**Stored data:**
----

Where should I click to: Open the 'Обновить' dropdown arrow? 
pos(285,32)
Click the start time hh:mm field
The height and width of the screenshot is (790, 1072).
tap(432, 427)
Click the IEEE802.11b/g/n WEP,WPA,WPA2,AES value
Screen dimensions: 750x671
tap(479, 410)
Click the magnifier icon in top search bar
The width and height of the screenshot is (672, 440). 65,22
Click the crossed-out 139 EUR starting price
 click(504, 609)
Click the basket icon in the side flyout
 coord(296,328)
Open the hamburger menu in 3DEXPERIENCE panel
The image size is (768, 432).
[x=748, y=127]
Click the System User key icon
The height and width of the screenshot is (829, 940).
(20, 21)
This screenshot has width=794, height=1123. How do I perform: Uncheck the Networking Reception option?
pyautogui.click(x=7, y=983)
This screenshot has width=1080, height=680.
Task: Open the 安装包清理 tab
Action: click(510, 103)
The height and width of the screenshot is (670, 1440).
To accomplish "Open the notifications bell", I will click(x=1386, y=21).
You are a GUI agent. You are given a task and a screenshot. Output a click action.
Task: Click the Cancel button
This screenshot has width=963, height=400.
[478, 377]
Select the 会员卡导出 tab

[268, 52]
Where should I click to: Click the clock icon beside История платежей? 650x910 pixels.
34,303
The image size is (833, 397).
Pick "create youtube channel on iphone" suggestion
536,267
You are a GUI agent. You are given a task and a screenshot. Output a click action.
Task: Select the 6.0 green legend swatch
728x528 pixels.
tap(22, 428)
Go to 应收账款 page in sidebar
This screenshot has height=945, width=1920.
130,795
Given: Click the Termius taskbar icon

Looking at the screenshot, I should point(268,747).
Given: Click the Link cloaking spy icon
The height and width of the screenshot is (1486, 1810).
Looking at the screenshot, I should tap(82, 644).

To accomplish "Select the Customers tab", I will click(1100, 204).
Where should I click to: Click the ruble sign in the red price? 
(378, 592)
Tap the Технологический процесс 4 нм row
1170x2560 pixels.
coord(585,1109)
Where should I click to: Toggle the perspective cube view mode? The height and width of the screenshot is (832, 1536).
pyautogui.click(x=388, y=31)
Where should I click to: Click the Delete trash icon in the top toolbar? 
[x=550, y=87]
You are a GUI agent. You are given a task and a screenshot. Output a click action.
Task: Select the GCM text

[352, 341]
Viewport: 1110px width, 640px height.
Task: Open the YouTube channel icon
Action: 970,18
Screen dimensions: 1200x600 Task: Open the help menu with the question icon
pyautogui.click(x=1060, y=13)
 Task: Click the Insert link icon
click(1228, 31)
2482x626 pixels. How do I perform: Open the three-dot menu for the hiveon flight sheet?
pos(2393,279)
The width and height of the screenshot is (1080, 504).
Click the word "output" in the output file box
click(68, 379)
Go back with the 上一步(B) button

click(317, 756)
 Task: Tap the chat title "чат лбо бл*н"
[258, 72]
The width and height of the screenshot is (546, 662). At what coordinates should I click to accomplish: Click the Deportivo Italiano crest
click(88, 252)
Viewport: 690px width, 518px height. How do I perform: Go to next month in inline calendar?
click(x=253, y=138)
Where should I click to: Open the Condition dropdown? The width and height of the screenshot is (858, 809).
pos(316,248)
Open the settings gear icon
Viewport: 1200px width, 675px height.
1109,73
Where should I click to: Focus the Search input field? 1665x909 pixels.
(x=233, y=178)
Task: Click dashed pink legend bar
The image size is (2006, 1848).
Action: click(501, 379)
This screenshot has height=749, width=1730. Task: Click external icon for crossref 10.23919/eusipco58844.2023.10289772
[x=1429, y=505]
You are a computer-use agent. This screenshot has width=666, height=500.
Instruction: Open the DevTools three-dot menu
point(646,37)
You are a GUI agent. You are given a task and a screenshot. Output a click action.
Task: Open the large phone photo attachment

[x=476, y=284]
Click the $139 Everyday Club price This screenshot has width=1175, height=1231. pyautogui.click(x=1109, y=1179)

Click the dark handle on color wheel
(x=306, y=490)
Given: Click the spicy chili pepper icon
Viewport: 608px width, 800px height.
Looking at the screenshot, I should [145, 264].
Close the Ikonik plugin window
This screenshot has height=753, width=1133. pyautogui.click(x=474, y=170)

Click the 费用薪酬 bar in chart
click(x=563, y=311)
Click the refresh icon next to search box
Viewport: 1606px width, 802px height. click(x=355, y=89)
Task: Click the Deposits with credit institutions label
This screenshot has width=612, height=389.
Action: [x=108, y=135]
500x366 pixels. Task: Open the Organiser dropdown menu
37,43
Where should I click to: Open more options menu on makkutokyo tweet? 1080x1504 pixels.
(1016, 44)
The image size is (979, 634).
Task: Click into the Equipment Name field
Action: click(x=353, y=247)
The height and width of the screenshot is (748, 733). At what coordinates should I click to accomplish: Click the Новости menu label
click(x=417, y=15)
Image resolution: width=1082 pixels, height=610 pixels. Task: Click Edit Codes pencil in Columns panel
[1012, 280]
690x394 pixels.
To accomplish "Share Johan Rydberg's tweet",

----

**WHAT YOU ARE ASKED TO DO:** In your answer, reproduce every entry exactly as it was written.

**EXERCISE SOLUTION:**
Where should I click to: Open the 'Обновить' dropdown arrow? 
pos(285,32)
Click the start time hh:mm field
The height and width of the screenshot is (790, 1072).
tap(432, 427)
Click the IEEE802.11b/g/n WEP,WPA,WPA2,AES value
Screen dimensions: 750x671
tap(479, 410)
Click the magnifier icon in top search bar
The width and height of the screenshot is (672, 440). 65,22
Click the crossed-out 139 EUR starting price
 click(504, 609)
Click the basket icon in the side flyout
 coord(296,328)
Open the hamburger menu in 3DEXPERIENCE panel
The image size is (768, 432).
[x=748, y=127]
Click the System User key icon
The height and width of the screenshot is (829, 940).
(20, 21)
This screenshot has width=794, height=1123. How do I perform: Uncheck the Networking Reception option?
pyautogui.click(x=7, y=983)
This screenshot has width=1080, height=680.
Task: Open the 安装包清理 tab
Action: click(510, 103)
The height and width of the screenshot is (670, 1440).
To accomplish "Open the notifications bell", I will click(x=1386, y=21).
You are a GUI agent. You are given a task and a screenshot. Output a click action.
Task: Click the Cancel button
This screenshot has width=963, height=400.
[478, 377]
Select the 会员卡导出 tab

[268, 52]
Where should I click to: Click the clock icon beside История платежей? 650x910 pixels.
34,303
The image size is (833, 397).
Pick "create youtube channel on iphone" suggestion
536,267
You are a GUI agent. You are given a task and a screenshot. Output a click action.
Task: Select the 6.0 green legend swatch
728x528 pixels.
tap(22, 428)
Go to 应收账款 page in sidebar
This screenshot has height=945, width=1920.
130,795
Given: Click the Termius taskbar icon

Looking at the screenshot, I should point(268,747).
Given: Click the Link cloaking spy icon
The height and width of the screenshot is (1486, 1810).
Looking at the screenshot, I should tap(82, 644).

To accomplish "Select the Customers tab", I will click(1100, 204).
Where should I click to: Click the ruble sign in the red price? 
(378, 592)
Tap the Технологический процесс 4 нм row
1170x2560 pixels.
coord(585,1109)
Where should I click to: Toggle the perspective cube view mode? The height and width of the screenshot is (832, 1536).
pyautogui.click(x=388, y=31)
Where should I click to: Click the Delete trash icon in the top toolbar? 
[x=550, y=87]
You are a GUI agent. You are given a task and a screenshot. Output a click action.
Task: Select the GCM text

[352, 341]
Viewport: 1110px width, 640px height.
Task: Open the YouTube channel icon
Action: 970,18
Screen dimensions: 1200x600 Task: Open the help menu with the question icon
pyautogui.click(x=1060, y=13)
 Task: Click the Insert link icon
click(1228, 31)
2482x626 pixels. How do I perform: Open the three-dot menu for the hiveon flight sheet?
pos(2393,279)
The width and height of the screenshot is (1080, 504).
Click the word "output" in the output file box
click(68, 379)
Go back with the 上一步(B) button

click(317, 756)
 Task: Tap the chat title "чат лбо бл*н"
[258, 72]
The width and height of the screenshot is (546, 662). At what coordinates should I click to accomplish: Click the Deportivo Italiano crest
click(88, 252)
Viewport: 690px width, 518px height. How do I perform: Go to next month in inline calendar?
click(x=253, y=138)
Where should I click to: Open the Condition dropdown? The width and height of the screenshot is (858, 809).
pos(316,248)
Open the settings gear icon
Viewport: 1200px width, 675px height.
1109,73
Where should I click to: Focus the Search input field? 1665x909 pixels.
(x=233, y=178)
Task: Click dashed pink legend bar
The image size is (2006, 1848).
Action: click(501, 379)
This screenshot has height=749, width=1730. Task: Click external icon for crossref 10.23919/eusipco58844.2023.10289772
[x=1429, y=505]
You are a computer-use agent. This screenshot has width=666, height=500.
Instruction: Open the DevTools three-dot menu
point(646,37)
You are a GUI agent. You are given a task and a screenshot. Output a click action.
Task: Open the large phone photo attachment

[x=476, y=284]
Click the $139 Everyday Club price This screenshot has width=1175, height=1231. pyautogui.click(x=1109, y=1179)

Click the dark handle on color wheel
(x=306, y=490)
Given: Click the spicy chili pepper icon
Viewport: 608px width, 800px height.
Looking at the screenshot, I should [145, 264].
Close the Ikonik plugin window
This screenshot has height=753, width=1133. pyautogui.click(x=474, y=170)

Click the 费用薪酬 bar in chart
click(x=563, y=311)
Click the refresh icon next to search box
Viewport: 1606px width, 802px height. click(x=355, y=89)
Task: Click the Deposits with credit institutions label
This screenshot has width=612, height=389.
Action: [x=108, y=135]
500x366 pixels. Task: Open the Organiser dropdown menu
37,43
Where should I click to: Open more options menu on makkutokyo tweet? 1080x1504 pixels.
(1016, 44)
The image size is (979, 634).
Task: Click into the Equipment Name field
Action: click(x=353, y=247)
The height and width of the screenshot is (748, 733). At what coordinates should I click to accomplish: Click the Новости menu label
click(x=417, y=15)
Image resolution: width=1082 pixels, height=610 pixels. Task: Click Edit Codes pencil in Columns panel
[1012, 280]
690x394 pixels.
To accomplish "Share Johan Rydberg's tweet",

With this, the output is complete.